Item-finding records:

************

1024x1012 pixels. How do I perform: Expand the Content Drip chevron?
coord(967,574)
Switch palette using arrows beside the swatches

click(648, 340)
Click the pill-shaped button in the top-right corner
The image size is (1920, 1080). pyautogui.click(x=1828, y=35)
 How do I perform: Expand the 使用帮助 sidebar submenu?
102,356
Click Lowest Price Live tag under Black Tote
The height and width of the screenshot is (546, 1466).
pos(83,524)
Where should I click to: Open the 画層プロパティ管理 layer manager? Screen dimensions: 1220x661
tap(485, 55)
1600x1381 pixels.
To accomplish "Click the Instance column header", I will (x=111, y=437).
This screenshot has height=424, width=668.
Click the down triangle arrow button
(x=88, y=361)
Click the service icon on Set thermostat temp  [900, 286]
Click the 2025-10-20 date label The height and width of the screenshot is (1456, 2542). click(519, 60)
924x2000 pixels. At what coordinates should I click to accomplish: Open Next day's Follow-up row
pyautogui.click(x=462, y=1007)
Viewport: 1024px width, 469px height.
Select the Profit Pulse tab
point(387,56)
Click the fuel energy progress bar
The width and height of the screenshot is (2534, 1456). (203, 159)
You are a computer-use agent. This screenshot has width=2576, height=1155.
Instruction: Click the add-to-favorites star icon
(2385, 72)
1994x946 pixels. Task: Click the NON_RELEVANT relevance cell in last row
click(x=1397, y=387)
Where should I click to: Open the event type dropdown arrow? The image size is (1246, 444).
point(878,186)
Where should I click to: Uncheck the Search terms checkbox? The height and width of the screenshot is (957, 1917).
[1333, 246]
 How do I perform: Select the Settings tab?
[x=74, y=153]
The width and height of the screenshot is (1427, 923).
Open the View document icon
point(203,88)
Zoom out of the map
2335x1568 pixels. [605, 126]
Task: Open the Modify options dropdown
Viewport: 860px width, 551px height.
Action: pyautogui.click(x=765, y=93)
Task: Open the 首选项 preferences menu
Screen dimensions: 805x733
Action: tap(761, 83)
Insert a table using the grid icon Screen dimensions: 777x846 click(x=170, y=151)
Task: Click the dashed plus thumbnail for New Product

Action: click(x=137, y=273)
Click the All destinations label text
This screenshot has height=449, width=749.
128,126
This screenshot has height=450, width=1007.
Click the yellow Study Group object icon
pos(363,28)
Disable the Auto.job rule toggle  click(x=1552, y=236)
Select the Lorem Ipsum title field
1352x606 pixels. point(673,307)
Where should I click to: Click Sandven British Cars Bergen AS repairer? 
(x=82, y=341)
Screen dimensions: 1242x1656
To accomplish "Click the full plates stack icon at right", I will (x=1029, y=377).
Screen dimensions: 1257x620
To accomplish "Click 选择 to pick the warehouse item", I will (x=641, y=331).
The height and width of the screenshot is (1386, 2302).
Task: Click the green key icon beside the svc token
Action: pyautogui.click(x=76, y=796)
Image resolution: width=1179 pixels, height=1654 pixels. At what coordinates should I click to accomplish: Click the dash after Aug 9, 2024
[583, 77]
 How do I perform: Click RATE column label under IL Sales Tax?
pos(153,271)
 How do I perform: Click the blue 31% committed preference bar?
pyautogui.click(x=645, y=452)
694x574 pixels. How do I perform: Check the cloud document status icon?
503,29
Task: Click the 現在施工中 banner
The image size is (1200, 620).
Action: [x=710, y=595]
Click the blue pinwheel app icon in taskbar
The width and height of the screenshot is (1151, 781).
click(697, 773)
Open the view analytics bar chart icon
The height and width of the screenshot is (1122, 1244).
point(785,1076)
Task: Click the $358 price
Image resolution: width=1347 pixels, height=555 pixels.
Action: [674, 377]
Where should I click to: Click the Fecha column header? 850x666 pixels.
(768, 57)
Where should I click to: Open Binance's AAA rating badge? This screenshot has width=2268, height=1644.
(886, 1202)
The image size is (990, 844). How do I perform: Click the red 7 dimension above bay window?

************

▶ _Set problem_: Reproduce all of the material above line for line, changing nothing.

▶ _Output for this task_:
1024x1012 pixels. How do I perform: Expand the Content Drip chevron?
coord(967,574)
Switch palette using arrows beside the swatches

click(648, 340)
Click the pill-shaped button in the top-right corner
The image size is (1920, 1080). pyautogui.click(x=1828, y=35)
 How do I perform: Expand the 使用帮助 sidebar submenu?
102,356
Click Lowest Price Live tag under Black Tote
The height and width of the screenshot is (546, 1466).
pos(83,524)
Where should I click to: Open the 画層プロパティ管理 layer manager? Screen dimensions: 1220x661
tap(485, 55)
1600x1381 pixels.
To accomplish "Click the Instance column header", I will (x=111, y=437).
This screenshot has height=424, width=668.
Click the down triangle arrow button
(x=88, y=361)
Click the service icon on Set thermostat temp  [900, 286]
Click the 2025-10-20 date label The height and width of the screenshot is (1456, 2542). click(519, 60)
924x2000 pixels. At what coordinates should I click to accomplish: Open Next day's Follow-up row
pyautogui.click(x=462, y=1007)
Viewport: 1024px width, 469px height.
Select the Profit Pulse tab
point(387,56)
Click the fuel energy progress bar
The width and height of the screenshot is (2534, 1456). (203, 159)
You are a computer-use agent. This screenshot has width=2576, height=1155.
Instruction: Click the add-to-favorites star icon
(2385, 72)
1994x946 pixels. Task: Click the NON_RELEVANT relevance cell in last row
click(x=1397, y=387)
Where should I click to: Open the event type dropdown arrow? The image size is (1246, 444).
point(878,186)
Where should I click to: Uncheck the Search terms checkbox? The height and width of the screenshot is (957, 1917).
[1333, 246]
 How do I perform: Select the Settings tab?
[x=74, y=153]
The width and height of the screenshot is (1427, 923).
Open the View document icon
point(203,88)
Zoom out of the map
2335x1568 pixels. [605, 126]
Task: Open the Modify options dropdown
Viewport: 860px width, 551px height.
Action: pyautogui.click(x=765, y=93)
Task: Open the 首选项 preferences menu
Screen dimensions: 805x733
Action: tap(761, 83)
Insert a table using the grid icon Screen dimensions: 777x846 click(x=170, y=151)
Task: Click the dashed plus thumbnail for New Product

Action: click(x=137, y=273)
Click the All destinations label text
This screenshot has height=449, width=749.
128,126
This screenshot has height=450, width=1007.
Click the yellow Study Group object icon
pos(363,28)
Disable the Auto.job rule toggle  click(x=1552, y=236)
Select the Lorem Ipsum title field
1352x606 pixels. point(673,307)
Where should I click to: Click Sandven British Cars Bergen AS repairer? 
(x=82, y=341)
Screen dimensions: 1242x1656
To accomplish "Click the full plates stack icon at right", I will (x=1029, y=377).
Screen dimensions: 1257x620
To accomplish "Click 选择 to pick the warehouse item", I will (x=641, y=331).
The height and width of the screenshot is (1386, 2302).
Task: Click the green key icon beside the svc token
Action: pyautogui.click(x=76, y=796)
Image resolution: width=1179 pixels, height=1654 pixels. At what coordinates should I click to accomplish: Click the dash after Aug 9, 2024
[583, 77]
 How do I perform: Click RATE column label under IL Sales Tax?
pos(153,271)
 How do I perform: Click the blue 31% committed preference bar?
pyautogui.click(x=645, y=452)
694x574 pixels. How do I perform: Check the cloud document status icon?
503,29
Task: Click the 現在施工中 banner
The image size is (1200, 620).
Action: [x=710, y=595]
Click the blue pinwheel app icon in taskbar
The width and height of the screenshot is (1151, 781).
click(697, 773)
Open the view analytics bar chart icon
The height and width of the screenshot is (1122, 1244).
point(785,1076)
Task: Click the $358 price
Image resolution: width=1347 pixels, height=555 pixels.
Action: [674, 377]
Where should I click to: Click the Fecha column header? 850x666 pixels.
(768, 57)
Where should I click to: Open Binance's AAA rating badge? This screenshot has width=2268, height=1644.
(886, 1202)
The image size is (990, 844). How do I perform: Click the red 7 dimension above bay window?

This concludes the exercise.